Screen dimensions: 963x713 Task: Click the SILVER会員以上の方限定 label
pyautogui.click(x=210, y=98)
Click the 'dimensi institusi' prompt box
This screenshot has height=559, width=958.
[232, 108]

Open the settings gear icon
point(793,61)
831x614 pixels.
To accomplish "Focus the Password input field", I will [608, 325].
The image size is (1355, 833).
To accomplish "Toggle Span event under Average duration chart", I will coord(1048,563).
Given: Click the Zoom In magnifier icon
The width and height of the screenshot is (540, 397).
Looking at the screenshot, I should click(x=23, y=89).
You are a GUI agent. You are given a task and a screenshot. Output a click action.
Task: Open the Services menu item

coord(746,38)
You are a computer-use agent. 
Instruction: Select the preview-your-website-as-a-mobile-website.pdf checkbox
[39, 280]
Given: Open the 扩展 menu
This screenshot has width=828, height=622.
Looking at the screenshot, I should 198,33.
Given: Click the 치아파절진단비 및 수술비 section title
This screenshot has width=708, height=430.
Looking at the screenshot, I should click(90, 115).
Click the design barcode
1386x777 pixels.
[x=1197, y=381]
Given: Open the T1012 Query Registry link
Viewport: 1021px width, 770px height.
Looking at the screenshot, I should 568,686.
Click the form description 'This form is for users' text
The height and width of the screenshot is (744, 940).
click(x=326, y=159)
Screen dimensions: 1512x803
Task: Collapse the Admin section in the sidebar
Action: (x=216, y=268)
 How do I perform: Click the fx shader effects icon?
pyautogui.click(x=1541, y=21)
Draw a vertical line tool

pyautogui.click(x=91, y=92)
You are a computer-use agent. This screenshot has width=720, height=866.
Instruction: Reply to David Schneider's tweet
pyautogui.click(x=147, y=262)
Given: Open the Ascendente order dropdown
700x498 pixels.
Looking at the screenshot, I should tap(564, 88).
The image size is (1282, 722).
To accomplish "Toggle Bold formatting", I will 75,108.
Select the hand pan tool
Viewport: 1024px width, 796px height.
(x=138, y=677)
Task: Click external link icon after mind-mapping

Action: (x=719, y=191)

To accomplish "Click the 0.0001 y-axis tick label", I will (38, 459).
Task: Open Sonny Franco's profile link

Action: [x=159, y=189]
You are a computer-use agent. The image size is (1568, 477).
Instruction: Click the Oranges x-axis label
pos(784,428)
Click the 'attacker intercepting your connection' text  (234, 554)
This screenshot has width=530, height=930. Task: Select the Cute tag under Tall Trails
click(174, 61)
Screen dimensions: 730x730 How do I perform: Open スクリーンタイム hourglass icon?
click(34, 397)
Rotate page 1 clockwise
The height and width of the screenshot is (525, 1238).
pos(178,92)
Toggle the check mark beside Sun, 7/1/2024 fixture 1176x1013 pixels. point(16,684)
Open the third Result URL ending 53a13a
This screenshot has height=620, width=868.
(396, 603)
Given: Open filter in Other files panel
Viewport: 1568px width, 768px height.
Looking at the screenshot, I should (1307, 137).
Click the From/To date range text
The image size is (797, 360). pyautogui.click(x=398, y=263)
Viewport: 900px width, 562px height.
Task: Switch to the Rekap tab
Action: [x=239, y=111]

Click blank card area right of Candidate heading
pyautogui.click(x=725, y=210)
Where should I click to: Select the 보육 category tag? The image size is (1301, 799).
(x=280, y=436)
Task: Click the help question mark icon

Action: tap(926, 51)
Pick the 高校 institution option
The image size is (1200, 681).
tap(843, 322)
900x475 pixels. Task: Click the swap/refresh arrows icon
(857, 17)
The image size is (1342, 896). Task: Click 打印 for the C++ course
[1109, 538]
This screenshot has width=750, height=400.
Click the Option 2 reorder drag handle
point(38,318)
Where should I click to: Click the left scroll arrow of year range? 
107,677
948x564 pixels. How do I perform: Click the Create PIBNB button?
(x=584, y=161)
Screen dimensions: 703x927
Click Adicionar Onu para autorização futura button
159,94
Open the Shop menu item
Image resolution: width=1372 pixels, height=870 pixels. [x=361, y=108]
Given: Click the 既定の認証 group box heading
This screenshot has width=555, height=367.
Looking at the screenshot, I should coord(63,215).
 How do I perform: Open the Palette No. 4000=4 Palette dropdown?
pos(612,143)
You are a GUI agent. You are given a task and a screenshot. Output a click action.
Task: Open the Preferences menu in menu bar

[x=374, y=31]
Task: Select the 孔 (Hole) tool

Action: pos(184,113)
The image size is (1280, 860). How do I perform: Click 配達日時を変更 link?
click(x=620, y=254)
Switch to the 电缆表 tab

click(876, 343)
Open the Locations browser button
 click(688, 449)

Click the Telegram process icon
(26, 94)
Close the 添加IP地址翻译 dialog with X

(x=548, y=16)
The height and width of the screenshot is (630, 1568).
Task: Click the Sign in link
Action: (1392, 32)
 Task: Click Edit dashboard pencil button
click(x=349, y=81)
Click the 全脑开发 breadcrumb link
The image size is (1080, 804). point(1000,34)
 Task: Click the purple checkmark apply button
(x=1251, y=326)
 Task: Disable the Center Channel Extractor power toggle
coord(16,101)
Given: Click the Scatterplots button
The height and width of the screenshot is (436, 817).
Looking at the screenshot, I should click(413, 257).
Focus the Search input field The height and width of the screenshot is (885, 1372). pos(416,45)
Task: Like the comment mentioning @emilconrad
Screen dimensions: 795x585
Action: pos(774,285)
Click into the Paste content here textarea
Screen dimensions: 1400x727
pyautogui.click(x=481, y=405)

### WHAT IS BEING ASKED:
Would you write out all of the data again, unchanged?

### OUTPUT:
Screen dimensions: 963x713 Task: Click the SILVER会員以上の方限定 label
pyautogui.click(x=210, y=98)
Click the 'dimensi institusi' prompt box
This screenshot has height=559, width=958.
[232, 108]

Open the settings gear icon
point(793,61)
831x614 pixels.
To accomplish "Focus the Password input field", I will [608, 325].
The image size is (1355, 833).
To accomplish "Toggle Span event under Average duration chart", I will coord(1048,563).
Given: Click the Zoom In magnifier icon
The width and height of the screenshot is (540, 397).
Looking at the screenshot, I should click(x=23, y=89).
You are a GUI agent. You are given a task and a screenshot. Output a click action.
Task: Open the Services menu item

coord(746,38)
You are a computer-use agent. 
Instruction: Select the preview-your-website-as-a-mobile-website.pdf checkbox
[39, 280]
Given: Open the 扩展 menu
This screenshot has width=828, height=622.
Looking at the screenshot, I should 198,33.
Given: Click the 치아파절진단비 및 수술비 section title
This screenshot has width=708, height=430.
Looking at the screenshot, I should click(90, 115).
Click the design barcode
1386x777 pixels.
[x=1197, y=381]
Given: Open the T1012 Query Registry link
Viewport: 1021px width, 770px height.
Looking at the screenshot, I should 568,686.
Click the form description 'This form is for users' text
The height and width of the screenshot is (744, 940).
click(x=326, y=159)
Screen dimensions: 1512x803
Task: Collapse the Admin section in the sidebar
Action: (x=216, y=268)
 How do I perform: Click the fx shader effects icon?
pyautogui.click(x=1541, y=21)
Draw a vertical line tool

pyautogui.click(x=91, y=92)
You are a computer-use agent. This screenshot has width=720, height=866.
Instruction: Reply to David Schneider's tweet
pyautogui.click(x=147, y=262)
Given: Open the Ascendente order dropdown
700x498 pixels.
Looking at the screenshot, I should tap(564, 88).
The image size is (1282, 722).
To accomplish "Toggle Bold formatting", I will 75,108.
Select the hand pan tool
Viewport: 1024px width, 796px height.
(x=138, y=677)
Task: Click external link icon after mind-mapping

Action: (x=719, y=191)

To accomplish "Click the 0.0001 y-axis tick label", I will (38, 459).
Task: Open Sonny Franco's profile link

Action: [x=159, y=189]
You are a computer-use agent. The image size is (1568, 477).
Instruction: Click the Oranges x-axis label
pos(784,428)
Click the 'attacker intercepting your connection' text  (234, 554)
This screenshot has width=530, height=930. Task: Select the Cute tag under Tall Trails
click(174, 61)
Screen dimensions: 730x730 How do I perform: Open スクリーンタイム hourglass icon?
click(34, 397)
Rotate page 1 clockwise
The height and width of the screenshot is (525, 1238).
pos(178,92)
Toggle the check mark beside Sun, 7/1/2024 fixture 1176x1013 pixels. point(16,684)
Open the third Result URL ending 53a13a
This screenshot has height=620, width=868.
(396, 603)
Given: Open filter in Other files panel
Viewport: 1568px width, 768px height.
Looking at the screenshot, I should (1307, 137).
Click the From/To date range text
The image size is (797, 360). pyautogui.click(x=398, y=263)
Viewport: 900px width, 562px height.
Task: Switch to the Rekap tab
Action: [x=239, y=111]

Click blank card area right of Candidate heading
pyautogui.click(x=725, y=210)
Where should I click to: Select the 보육 category tag? The image size is (1301, 799).
(x=280, y=436)
Task: Click the help question mark icon

Action: tap(926, 51)
Pick the 高校 institution option
The image size is (1200, 681).
tap(843, 322)
900x475 pixels. Task: Click the swap/refresh arrows icon
(857, 17)
The image size is (1342, 896). Task: Click 打印 for the C++ course
[1109, 538]
This screenshot has width=750, height=400.
Click the Option 2 reorder drag handle
point(38,318)
Where should I click to: Click the left scroll arrow of year range? 
107,677
948x564 pixels. How do I perform: Click the Create PIBNB button?
(x=584, y=161)
Screen dimensions: 703x927
Click Adicionar Onu para autorização futura button
159,94
Open the Shop menu item
Image resolution: width=1372 pixels, height=870 pixels. [x=361, y=108]
Given: Click the 既定の認証 group box heading
This screenshot has width=555, height=367.
Looking at the screenshot, I should coord(63,215).
 How do I perform: Open the Palette No. 4000=4 Palette dropdown?
pos(612,143)
You are a GUI agent. You are given a task and a screenshot. Output a click action.
Task: Open the Preferences menu in menu bar

[x=374, y=31]
Task: Select the 孔 (Hole) tool

Action: pos(184,113)
The image size is (1280, 860). How do I perform: Click 配達日時を変更 link?
click(x=620, y=254)
Switch to the 电缆表 tab

click(876, 343)
Open the Locations browser button
 click(688, 449)

Click the Telegram process icon
(26, 94)
Close the 添加IP地址翻译 dialog with X

(x=548, y=16)
The height and width of the screenshot is (630, 1568).
Task: Click the Sign in link
Action: (1392, 32)
 Task: Click Edit dashboard pencil button
click(x=349, y=81)
Click the 全脑开发 breadcrumb link
The image size is (1080, 804). point(1000,34)
 Task: Click the purple checkmark apply button
(x=1251, y=326)
 Task: Disable the Center Channel Extractor power toggle
coord(16,101)
Given: Click the Scatterplots button
The height and width of the screenshot is (436, 817).
Looking at the screenshot, I should click(413, 257).
Focus the Search input field The height and width of the screenshot is (885, 1372). pos(416,45)
Task: Like the comment mentioning @emilconrad
Screen dimensions: 795x585
Action: pos(774,285)
Click into the Paste content here textarea
Screen dimensions: 1400x727
pyautogui.click(x=481, y=405)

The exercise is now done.